Let $(X,d)$ be a metric space, and $K\subseteq X$.
Recall: A collection of open sets $\mathcal{G}\subseteq \tau_{X}$ in $X$ is called an open cover for $K$ if the following is true: $$K\subseteq \bigcup\mathcal{G}$$
Then I am interested in the following construction:
We are given a sequence of subsets of $X$, $\left(K_n\right)_{n\in\mathbb{N}}$, such that they form an ascending chain ordered by inclusion, i.e. for any $n$
$$ K_{n}\subseteq K_{n+1}$$
And also a sequence of open covers, $\left(\mathcal{G}_n\right)_{n\in\mathbb{N}}$, again an ascending chain ordered by inclusion, where each $\mathcal{G}_n$ is an open cover for $K_n$.
Then clearly
$$ \mathbf{K}:=\bigcup_{n\in\mathbb{N}}K_n\subseteq \bigcup\left(\bigcup_{n\in\mathbb{N}}\mathcal{G}_n\right) =: \mathbf{G}$$
Now if we further know that for each $n$, the cover $\mathcal{G}_n$ for $K_n$ is irreducible, in the sense that no proper subset of $\mathcal{G}_n$ is still a cover for $K_n$, then we can conclude that $\mathbf{G}$ is a finitely irreducible cover for $\mathbf{K}$, in the sense that no proper finite subset of $\mathbf{G}$ is a cover for $\mathbf{K}$. The proof for this is fairly simple:
If we suppose there is a proper, finite subset $\mathbf{G'}\subset \mathbf{G}$ which covers $\mathbf{K}$, then there is some $N\in\mathbb{N}$ such that $$\mathbf{G'} \subset \mathcal{G}_N $$ Contradicting the assumption that $\mathcal{G}_N$ is irreducible.$\hspace{1cm}\blacksquare$
However, this proof fails if we remove the "finite" requirement which makes me believe it might be necessary, but I have also not been able to find a counterexample.
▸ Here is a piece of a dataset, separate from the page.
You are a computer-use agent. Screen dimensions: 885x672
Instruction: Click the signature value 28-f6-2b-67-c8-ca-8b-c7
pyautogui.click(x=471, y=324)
So my question is, can we conclude that $\mathbf{G}$ is not only finitely irreducible, but in fact irreducible? And as a follow up, if we define $\kappa$-irreducible for a cardinal $\kappa$ in the natural way, would we be able to conclude for example countably-irreducible if we started with sequences indexed by uncountable ordinals? Additionally if these ideas touch on things that have already been studied, references would be appreciated.
Counterexample. Let $X$ be the real line. For $n\in\mathbb N=\{1,2,3,\dots\}$ let $K_n=\bigcup_{k=1}^n(k-1,k)$ and let $\mathcal G_n=\{G_1,\dots,G_n\}$ where $G_n=(2^{-n},1)\cup(n-1,n)$. Then $\mathcal G_n$ is an irreducible open cover of $K_n$ but $\mathbf G=\bigcup_{n\in\mathbb N}\mathcal G_n$ is not an irreducible cover of $\mathbf K=\bigcup_{n\in\mathbb N}K_n$ since $\mathbf G\setminus\{G_1\}$ covers $\mathbf K$.